Aim of the task:
Output, as a JSON list of strings with one string per line and blank lines omitted, the entries from the line containing "You are a GUI" through the line containing "tap(28, 11)", both included. Leave the pictures out of the answer.

Available records:
__________________________________________________

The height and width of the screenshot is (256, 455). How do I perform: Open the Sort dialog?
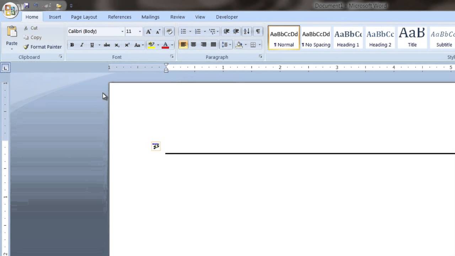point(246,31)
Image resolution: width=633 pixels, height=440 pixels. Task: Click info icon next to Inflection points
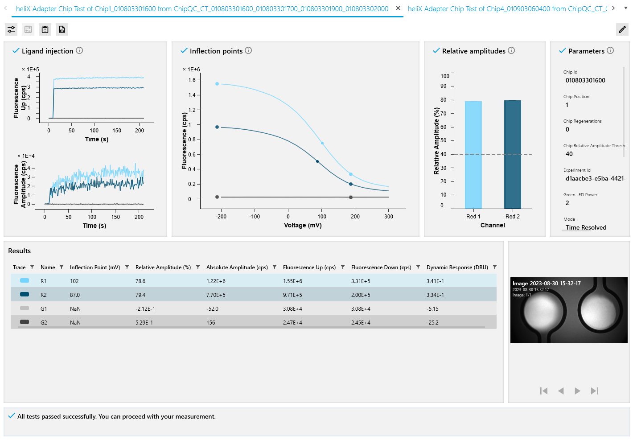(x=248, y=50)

__________________________________________________

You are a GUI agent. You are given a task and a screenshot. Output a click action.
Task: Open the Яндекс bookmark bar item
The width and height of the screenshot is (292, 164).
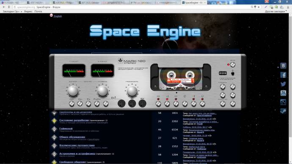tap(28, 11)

__________________________________________________

Task response:
[
  "You are a GUI agent. You are given a task and a screenshot. Output a click action.",
  "Task: Open the Яндекс bookmark bar item",
  "The width and height of the screenshot is (292, 164).",
  "tap(28, 11)"
]